Question

I have a program that segfaults from pointer arithmetic sometimes. I know this happens, but I can't easily check ahead of time to see whether it segfaults or not - either I can "pre-scan" input data to see if it will cause a segfault (which can be impossible to determine), or I can refit it to not use pointer arithmetic, which would require a significantly larger amount of work, or I can try to catch a segfault. So my question:

1) How, in C, can I catch a segfault? I know something in the OS causes a segfault, but what can a C program do in the event that it segfaults to die a bit more gracefully than just Segmentation fault?

2) How portable is this?

I imagine this is a highly unportable behavior, so if you post any code to catch a segfault, please tell me what it works on. I'm on Mac OS X but I'd like my program to work on as many platforms as it can and I want to see what my options are.

And don't worry - basically all I want to do is print a more user-friendly error message and free some malloc()ed memory, and then die. I'm not planning on just ignoring all segfaults I get and plowing ahead.

Was it helpful?

Solution

You have to define a signal handler. This is done on Unix systems using the function sigaction. I've done this with the same code on Fedora 64- and 32-bit, and on Sun Solaris.

OTHER TIPS

Well, SIGSEGV is trappable, and this is POSIX, so it is portable in that sense.

Bu I'm concerned that you seem to want to handle the segfault rather than fix the problem that causes the segfault. If I had to pick whether it was the OS at fault, or my own code, I know which I would choose. I suggest you hunt down that bug, fix it, then write a test case to make sure it never bites you again.

You can use the function signal to install a new signal handler for the signal:

   #include <signal.h>
   void (*signal(int signum, void (*sighandler)(int)))(int);

Something like the following code:

signal(SIGINT , clean_exit_on_sig);
signal(SIGABRT , clean_exit_on_sig);
signal(SIGILL , clean_exit_on_sig);
signal(SIGFPE , clean_exit_on_sig);
signal(SIGSEGV, clean_exit_on_sig); // <-- this one is for segmentation fault
signal(SIGTERM , clean_exit_on_sig);

void 
clean_exit_on_sig(int sig_num)
{
        printf ("\n Signal %d received",sig_num);
}

The safe actions in a signal handler are very limited. It's unsafe to call any library function not known to be re-entrant, which will exclude, for example, free() and printf(). Best practice is to set a variable and return, but this doesn't help you very much. It's also safe to use system calls such as write().

Note that in the two backtrace examples given here, the backtrace_symbols_fd() function will be safe because it uses the raw fd directly, but the call to fprintf() is incorrect, and should be replaced by a use of write().

I think you are trying to solve a problem that doesn't exist. At least you are working on the wrong end.

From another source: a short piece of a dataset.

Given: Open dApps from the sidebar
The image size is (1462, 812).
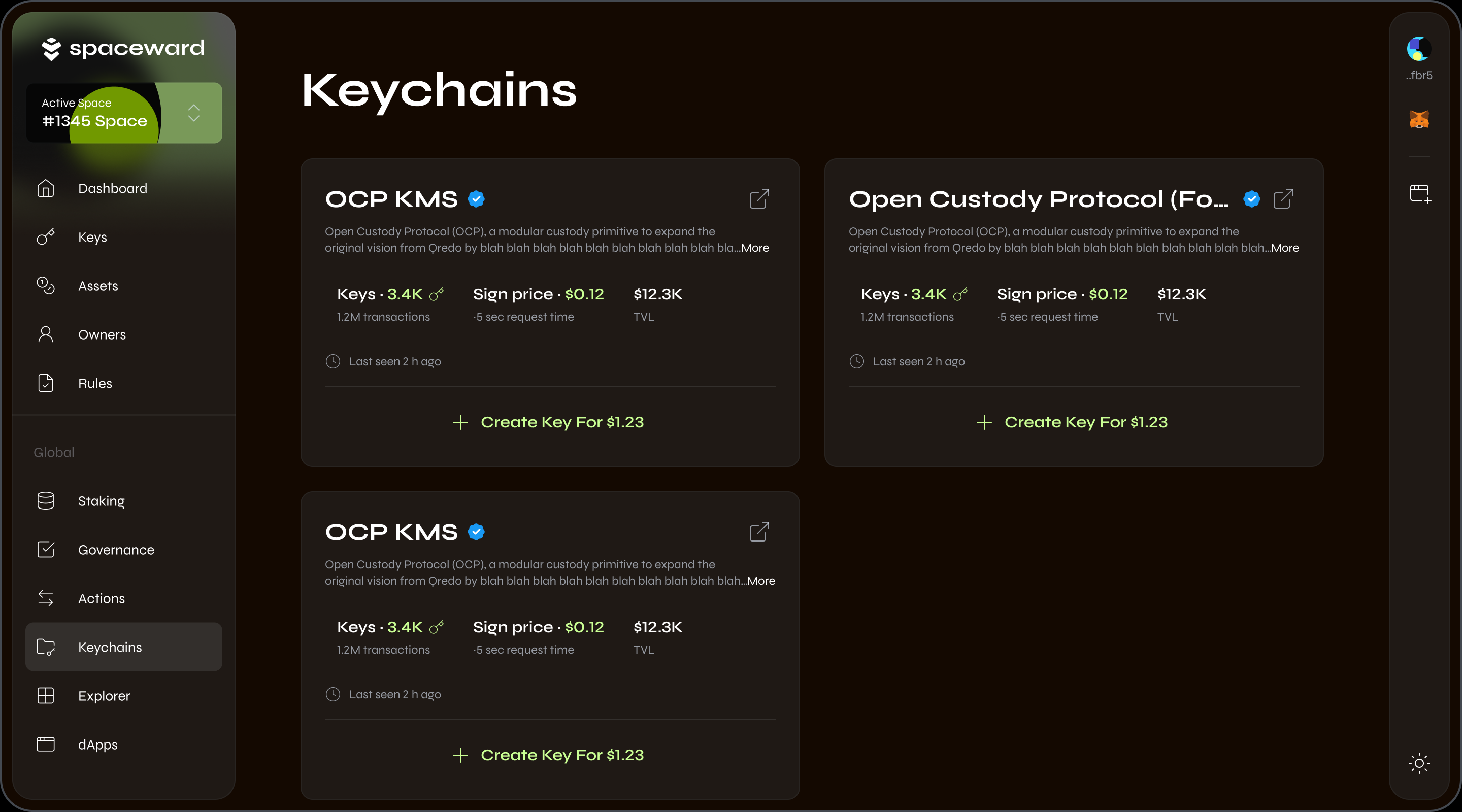Looking at the screenshot, I should pos(45,745).
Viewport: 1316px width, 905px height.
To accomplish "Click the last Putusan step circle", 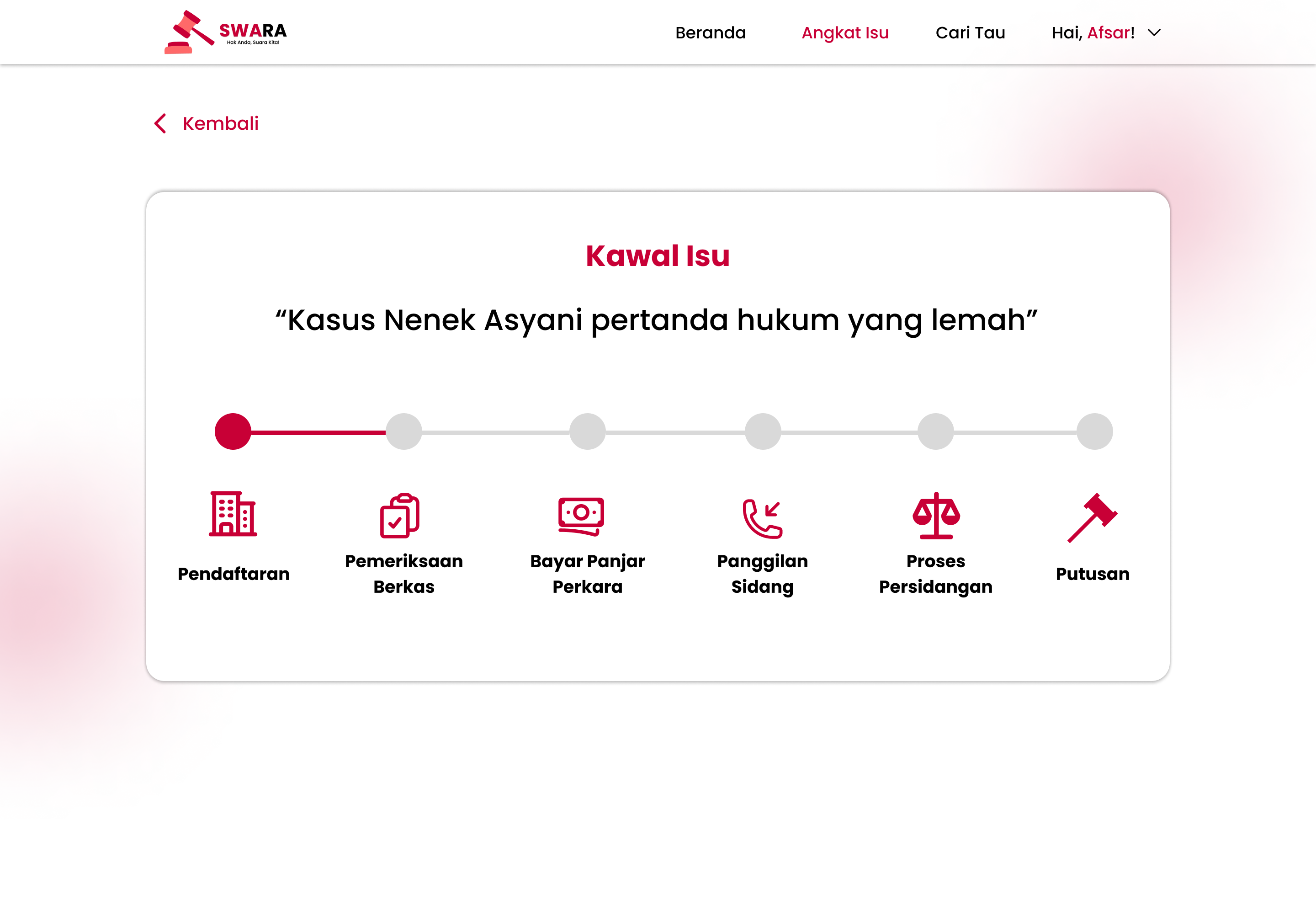I will pos(1094,431).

You won't be able to catch a segmentation fault, as this error/exception is thrown by the OS (it is caused by your program, the OS just catches it).

I'd advise you to rethink your strategy regarding the input: Why is it impossible to sanitize it? The most important to do is size checking, for this the C stdlib has appropriate functions. Then of course you'd have to check for valid input regarding the content. Yes, this will probably result in a lot of work, but it's the only way to write a robust program.

EDIT: I'm not much of a C expert, didn't know that even a segmentation fault could be handled by a signal handler. Still, I think it's not the right way to go for the reasons mentioned above.

You'll need to provide a SIGSEGV handler, this one looks quite decent.

signal handling is (relatively) portable across unix machines (this includes mac and linux). The big differences are in the exception detail, which is passed as argument to the signal handling routine. Sorrty, but you will probably need a bunch of #ifdefs for that, if you want to print more reasonable error messages (such as where and due to which address the fault happened) ...

ok, here is a code fragment for you to start with:

#include <signal.h>

/* reached when a segv occurrs */
void
SEGVFunction( SIGARGS )
{
     ...
}

...
main(...) {
    signal(SIGSEGV, SEGVFunction); /* tell the OS, where to go in case... */
    ...
    ... do your work ...
}

Your task is to:

  • check what SIGARGS is (OS dependent, so use an ifdef)
  • see how to extract fault-address and pc from the exception information in sigArgs
  • print reasonable message
  • exit

in theory, you could even patch the pc in the signal handler (to after the faulting instruction), and proceed. However, typical signal handlers either exit() or to a longjmp() back into a save place in the main.

regards

There's an example of how to catch SIGSEGV and print a stack trace using glibc's backtrace() here:

how to generate a stacktrace when my C++ app crashes

You can use this to catch your segfault and clean up, but be warned: you should not be doing too much stuff in a signal handler, especially things that involve making calls like malloc(). There are a lot of calls that aren't signal safe, and you can end up shooting yourself in the foot if you make, say, a call to malloc from within malloc.